Let us decompose matrix $A \in \mathbb{R}^{m\times n}$ as the multiplication of matrices $B \in \mathbb{R}^{m\times k}$ and $P \in \mathbb{R}^{k\times n}$ where some subset of the columns of $P$ make up $k\times k$ identity.
In observation 3.3 of "A randomized algorithm for the decomposition of matrices", it says that for any positive integer $k$ with $k\leq \min(m,n)$, there exists a rank-$k$ approximation to $A$ in the form of the decomposition above, such that the spectral norm $\|A-BP\|$ is less than $\sqrt{r^2 k(n-k)+1}\sigma_{k+1}$ where $\sigma_{k+1}$ is the $k$-th largest singular value of $A$ and the elements of $P$ are at most $r$.
I want to prove this inequality.
What I've done so far?
I first tried to prove that $k$-th greatest singular value of $P$ is at least 1. Thanks to H. Hanche-Olsen, he showed how to do it.
Then I proved that $\|P\|\leq \sqrt{r^2k(n-k)+1}$ if we assume that the largest element of $P$ can be at most $r$. I assumed that all the remaining columns of $P$ that are not making up the identity involve all $r$'s. Then I permuted $P$ as H. Hanche-Olsen does and followed the same steps.

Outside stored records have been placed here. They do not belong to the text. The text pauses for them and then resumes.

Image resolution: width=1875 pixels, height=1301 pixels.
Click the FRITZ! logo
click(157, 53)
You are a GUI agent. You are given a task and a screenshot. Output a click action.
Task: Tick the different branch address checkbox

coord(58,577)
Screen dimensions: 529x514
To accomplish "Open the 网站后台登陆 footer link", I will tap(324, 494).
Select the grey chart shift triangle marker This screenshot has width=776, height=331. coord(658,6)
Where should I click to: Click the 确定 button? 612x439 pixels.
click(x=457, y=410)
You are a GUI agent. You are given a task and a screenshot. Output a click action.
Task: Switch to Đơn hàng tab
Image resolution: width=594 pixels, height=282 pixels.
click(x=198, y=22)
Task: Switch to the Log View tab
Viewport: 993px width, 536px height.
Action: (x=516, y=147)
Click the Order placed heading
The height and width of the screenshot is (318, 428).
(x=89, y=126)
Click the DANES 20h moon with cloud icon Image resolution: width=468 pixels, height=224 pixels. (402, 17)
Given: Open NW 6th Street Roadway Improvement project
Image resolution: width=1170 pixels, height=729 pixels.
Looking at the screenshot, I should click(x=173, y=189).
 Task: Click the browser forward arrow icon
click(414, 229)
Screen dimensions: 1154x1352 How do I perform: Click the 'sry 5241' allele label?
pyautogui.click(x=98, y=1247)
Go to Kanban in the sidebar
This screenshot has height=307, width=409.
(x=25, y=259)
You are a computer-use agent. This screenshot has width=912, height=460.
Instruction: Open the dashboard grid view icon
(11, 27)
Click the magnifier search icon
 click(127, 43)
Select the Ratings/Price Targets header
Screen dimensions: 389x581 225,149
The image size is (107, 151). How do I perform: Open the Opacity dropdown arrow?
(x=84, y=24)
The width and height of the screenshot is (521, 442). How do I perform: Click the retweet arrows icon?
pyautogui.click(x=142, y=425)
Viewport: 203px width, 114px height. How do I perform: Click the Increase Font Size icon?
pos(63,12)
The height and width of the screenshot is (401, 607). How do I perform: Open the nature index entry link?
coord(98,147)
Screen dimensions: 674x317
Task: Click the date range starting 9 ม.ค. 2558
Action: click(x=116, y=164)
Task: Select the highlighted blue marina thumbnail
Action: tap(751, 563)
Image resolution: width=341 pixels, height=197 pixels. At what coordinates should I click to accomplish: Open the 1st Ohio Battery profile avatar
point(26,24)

The eigenvalue of $PP^T$ is then at most $r^2k(n-k)+1$.
But I couldn't figure out how to use these to prove the bound for spectral norm of the reconstruction error (precision). Or I might be looking for these proofs unnecessarily. I might be stumbled into them since they are given just before the statement in the report I linked.
How can I prove this?